Dean of the Division of Physical Sciences and professor of chemistry and biochemistry Mark Thiemens, graduate student Morgan Nunn and Dr. Robina Shaheen worked with a team of scientists from the University of New Mexico and the Carnegie Institution of Washington to study the rocks. The samples were obtained from University of New Mexico meteorite curator Carl Agee.
The rock is one of 110 known meteorites from Mars and is from the recent geologic epoch on Mars called the Amazonian that occurred approximately 2.1 billion years ago.
“This is the oldest meteorite from Mars ever,” Thiemens said.
The particular rock sample was found to have nearly ten times the amount of water as other Martian rocks. Scientists said its composition of cemented fragments of basalt mixed with feldspar and pyroxene suggests it came from the Martian crust. Its unique composition also gives insight into the ancient surface and environmental conditions on Mars.
The scientists used isotope-ratio mass spectrometry and UCSD-developed technology to determine the composition of the sample. Isotopes are atoms with a different number of neutrons.
Thiemens and his lab heated the meteorite sample to release water, which is collected in a vacuum system and then analyzed it using a mass spectrometer for isotopes.
The carbonates and sulfates released in water were then reacted with acids, which were also analyzed using a mass spectrometer for isotopes.
Comparing the isotopes of oxygen, water, carbon dioxide and sulfates in the sample to known isotopes from other rocks from Mars and samples remotely collected by Mars rovers revealed characteristics unique to this particular rock.
“The interesting part is that the minerals have shown that [the rock] is unlike any other Martian sample ever measured,” Thiemens said. “Many of the theories about the history of Mars and its origin are [being] called into question now.”
Some theories being questioned are the origin of Martian water and how the planet has changed over the past two billion years.
The discovery has raised discussion and interest in the scientific community on the isotope measurements, as this is the first time these certain characteristics were present in a meteorite sample from Mars.
Thiemens said the next step is to measure and compare another more recent meteorite sample.
Last April 22, a 100,000-pound asteroid broke apart as it entered the atmosphere and flew over the Sierra Nevada mountain range.

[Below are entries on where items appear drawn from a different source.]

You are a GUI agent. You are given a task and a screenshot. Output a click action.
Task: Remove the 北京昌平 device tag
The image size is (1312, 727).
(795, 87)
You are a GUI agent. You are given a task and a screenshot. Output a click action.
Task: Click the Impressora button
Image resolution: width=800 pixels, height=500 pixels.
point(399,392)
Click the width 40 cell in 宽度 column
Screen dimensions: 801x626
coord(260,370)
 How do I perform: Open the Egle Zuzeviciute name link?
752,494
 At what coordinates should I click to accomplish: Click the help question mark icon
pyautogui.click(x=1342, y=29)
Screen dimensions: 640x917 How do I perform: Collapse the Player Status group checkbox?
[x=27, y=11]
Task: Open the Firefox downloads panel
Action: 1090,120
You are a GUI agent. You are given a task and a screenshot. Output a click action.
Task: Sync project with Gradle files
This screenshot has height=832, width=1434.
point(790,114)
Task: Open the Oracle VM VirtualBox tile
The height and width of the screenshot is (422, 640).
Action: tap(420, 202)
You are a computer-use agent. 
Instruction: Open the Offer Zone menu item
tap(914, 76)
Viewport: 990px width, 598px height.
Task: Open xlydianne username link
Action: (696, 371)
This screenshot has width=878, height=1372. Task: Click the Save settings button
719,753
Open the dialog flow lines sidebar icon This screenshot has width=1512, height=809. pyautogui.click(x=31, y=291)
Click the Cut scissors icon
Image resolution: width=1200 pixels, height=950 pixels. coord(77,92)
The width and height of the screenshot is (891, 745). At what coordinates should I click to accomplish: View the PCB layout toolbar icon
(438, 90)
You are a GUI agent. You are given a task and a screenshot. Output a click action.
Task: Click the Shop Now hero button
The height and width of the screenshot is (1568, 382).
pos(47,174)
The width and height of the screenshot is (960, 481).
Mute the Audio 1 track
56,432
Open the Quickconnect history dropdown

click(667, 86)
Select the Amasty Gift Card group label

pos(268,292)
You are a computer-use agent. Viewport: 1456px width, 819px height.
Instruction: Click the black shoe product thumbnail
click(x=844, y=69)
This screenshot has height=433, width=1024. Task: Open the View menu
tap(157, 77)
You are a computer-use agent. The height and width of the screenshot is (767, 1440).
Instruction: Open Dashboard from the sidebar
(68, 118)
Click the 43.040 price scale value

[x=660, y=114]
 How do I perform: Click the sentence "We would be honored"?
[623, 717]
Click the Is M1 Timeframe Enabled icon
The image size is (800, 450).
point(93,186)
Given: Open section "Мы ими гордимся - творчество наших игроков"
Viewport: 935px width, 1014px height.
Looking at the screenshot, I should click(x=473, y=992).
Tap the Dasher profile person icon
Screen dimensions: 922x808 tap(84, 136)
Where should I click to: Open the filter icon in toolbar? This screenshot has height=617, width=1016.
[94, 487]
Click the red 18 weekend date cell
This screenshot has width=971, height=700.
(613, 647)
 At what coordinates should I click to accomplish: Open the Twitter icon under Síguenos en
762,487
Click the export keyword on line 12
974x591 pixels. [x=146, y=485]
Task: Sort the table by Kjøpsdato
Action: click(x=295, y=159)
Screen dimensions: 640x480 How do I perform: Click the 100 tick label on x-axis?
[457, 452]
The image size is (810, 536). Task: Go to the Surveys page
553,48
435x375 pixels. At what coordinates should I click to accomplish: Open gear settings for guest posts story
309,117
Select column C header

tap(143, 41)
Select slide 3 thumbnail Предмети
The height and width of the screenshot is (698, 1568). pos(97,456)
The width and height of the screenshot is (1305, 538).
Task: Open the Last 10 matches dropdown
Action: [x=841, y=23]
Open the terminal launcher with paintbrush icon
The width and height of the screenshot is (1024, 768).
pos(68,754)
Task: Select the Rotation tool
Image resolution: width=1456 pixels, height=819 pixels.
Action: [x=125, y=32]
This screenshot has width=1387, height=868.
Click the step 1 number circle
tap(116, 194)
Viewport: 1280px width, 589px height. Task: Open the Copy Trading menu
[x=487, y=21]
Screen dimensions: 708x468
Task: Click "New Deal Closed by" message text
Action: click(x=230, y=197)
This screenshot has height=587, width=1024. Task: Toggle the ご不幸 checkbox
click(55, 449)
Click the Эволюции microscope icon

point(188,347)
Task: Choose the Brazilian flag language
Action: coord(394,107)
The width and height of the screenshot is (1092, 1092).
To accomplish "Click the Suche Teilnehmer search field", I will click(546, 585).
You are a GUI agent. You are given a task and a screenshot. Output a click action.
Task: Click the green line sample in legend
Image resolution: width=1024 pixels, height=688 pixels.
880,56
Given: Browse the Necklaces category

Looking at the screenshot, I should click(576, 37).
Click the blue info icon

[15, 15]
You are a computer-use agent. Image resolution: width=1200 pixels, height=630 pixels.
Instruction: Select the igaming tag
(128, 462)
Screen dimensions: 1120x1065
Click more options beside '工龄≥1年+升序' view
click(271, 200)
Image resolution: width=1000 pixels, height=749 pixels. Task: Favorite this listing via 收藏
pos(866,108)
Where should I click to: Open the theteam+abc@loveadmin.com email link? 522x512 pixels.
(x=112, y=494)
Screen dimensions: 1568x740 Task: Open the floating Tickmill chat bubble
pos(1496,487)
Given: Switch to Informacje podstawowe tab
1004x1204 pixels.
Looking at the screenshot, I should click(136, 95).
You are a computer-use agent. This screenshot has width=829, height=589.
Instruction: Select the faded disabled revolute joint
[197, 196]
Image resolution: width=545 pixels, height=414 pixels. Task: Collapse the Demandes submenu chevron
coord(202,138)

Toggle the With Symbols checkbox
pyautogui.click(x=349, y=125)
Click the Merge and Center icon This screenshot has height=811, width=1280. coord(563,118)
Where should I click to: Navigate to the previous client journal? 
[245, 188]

Scientists recovered 77 pieces near Sutter’s Mill, the site of the 1849 California Gold Rush. He described the sample to be analyzed as a “CM-type carbonaceous chondrite,” a rare pristine meteorite known to contain a rich mix of complex organic compounds like amino acids.
“The evolution of these species traces the origin of Mars’ atmosphere, [which] is a critical part of understanding the [possibility] of life on Mars,” Thiemens said.